In summary, the Department's rejection of the claim for in- jury and/or occupational disease arising out of a lifting  incident allegedly occurring on or about December 21, 1971, is hereby sustained. Our holding herein is without prejudice to the right of the claimant to pursue any proper claim made to the Department of Labor and Industries for any injury allegedly occurring on any occasion other than the December 21, 1971 occasion.
Based upon the record, the Board makes the following findings:
1. On August 24, 1972, the claimant filed a report of accident with the Department of Labor and Industries alleging that he sustained an injury to his low back during the course of his employment on December 21, 1971, four Utah-Idaho Sugar company.
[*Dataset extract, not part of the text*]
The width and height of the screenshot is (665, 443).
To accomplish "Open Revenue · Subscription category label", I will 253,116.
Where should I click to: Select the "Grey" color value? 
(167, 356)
On February 20, 1973, the Department issued an order rejecting the claim for the reasons:
1) That there is no proof of a specific injury at a definite time and place in the course of employment, and
2) That the claimant's condition is not an occupational disease as contemplated by Sec. 51.08.140 RCW.
On April 11, 1973, the claimant filed a notice of appeal to the Board, and on April 20, 1973, the Board issued an order granting the appeal.
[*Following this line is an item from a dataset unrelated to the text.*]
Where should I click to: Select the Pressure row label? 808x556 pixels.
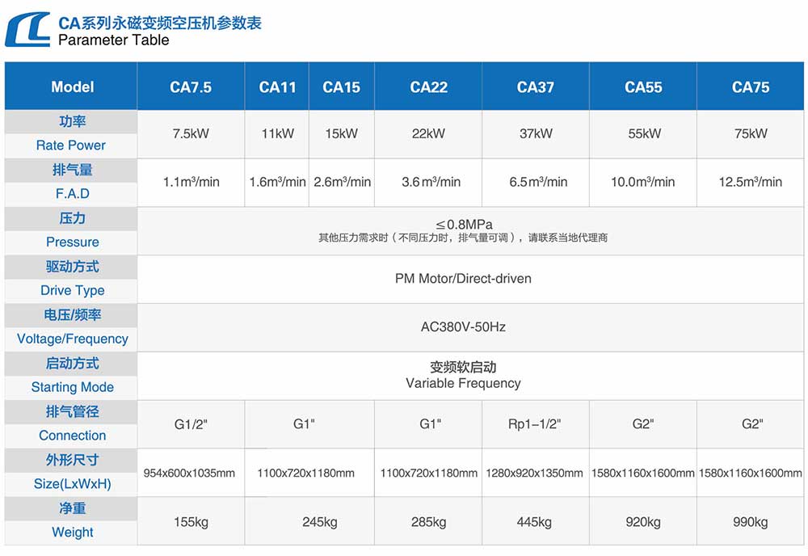[72, 242]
2. Appellate proceedings were conducted before the Board of Industrial Insurance Appeals and on March 20, 1974, a hearing examiner for this Board entered a Proposed Decision and Order in connection with this appeal. Thereafter, within the period of time provided by law, Petitions for Review were filed by the employer and the Department, and the case was referred to the Board for review as provided by RCW 51.52.106.
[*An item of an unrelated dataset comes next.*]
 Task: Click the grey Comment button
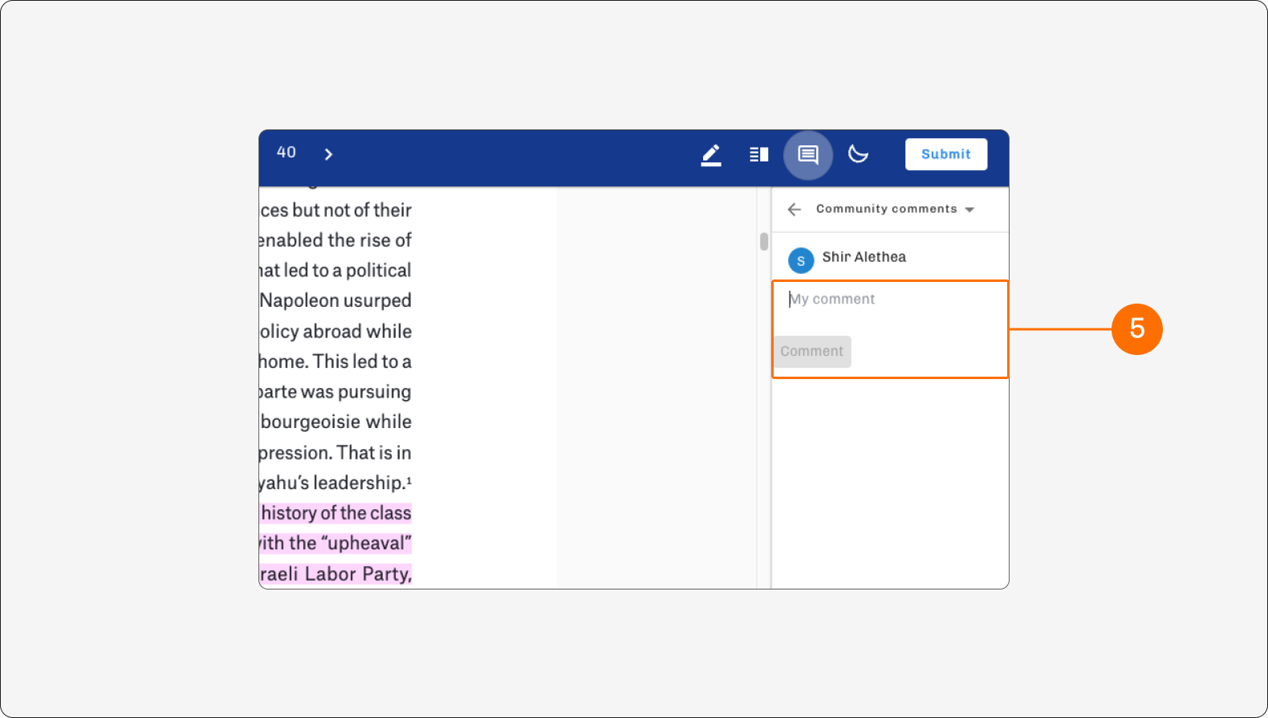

3. For a period of some three to four years prior to December 21, 1971, the claimant had occasion to lift 100-pound bags of sugar during the course of his employment at two or three month intervals. On these occasions when the claimant was required to lift these 100-pound sacks of sugar, he would usually suffer some back pain, which would disappear within a short duration of time. The claimant neither sought nor received medical treatment for any of these episodes of temporary symptoms. On or about  December 21, 1971, the claimant experienced another episode of back pain in the course of his employment while lifting 100-pound sacks of sugar. As with the prior episodes of back pain, the condition cleared up within a few days and the claimant neither sought nor received any medical treatment therefor.
4. The claimant has a condition diagnosed in August of 1972 as myofascitis of the low back. This condition was neither caused nor precipitated by the lifting incident of December 21, 1971.
Based upon the foregoing findings, the Board makes the following conclusions:
- The Board has jurisdiction of the parties and the subject matter of this appeal.
- The temporary back symptoms experienced by the claimant in the course of his employment on or about December 21, 1971 did not constitute an industrial "injury" within the meaning of the Workmen's Compensation Act.
- Myofascitis of the low back caused by the strain of lifting does not constitute an "occupational disease" as defined by RCW 51.08.140.
- The order of the Department of Labor and Indus- tries dated February 20, 1973, denying this claim for industrial injury and/or occupational disease occurring on December 21, 1971, is correct and should be sustained.
It is so ORDERED.
Dated this 6th day of November, 1974.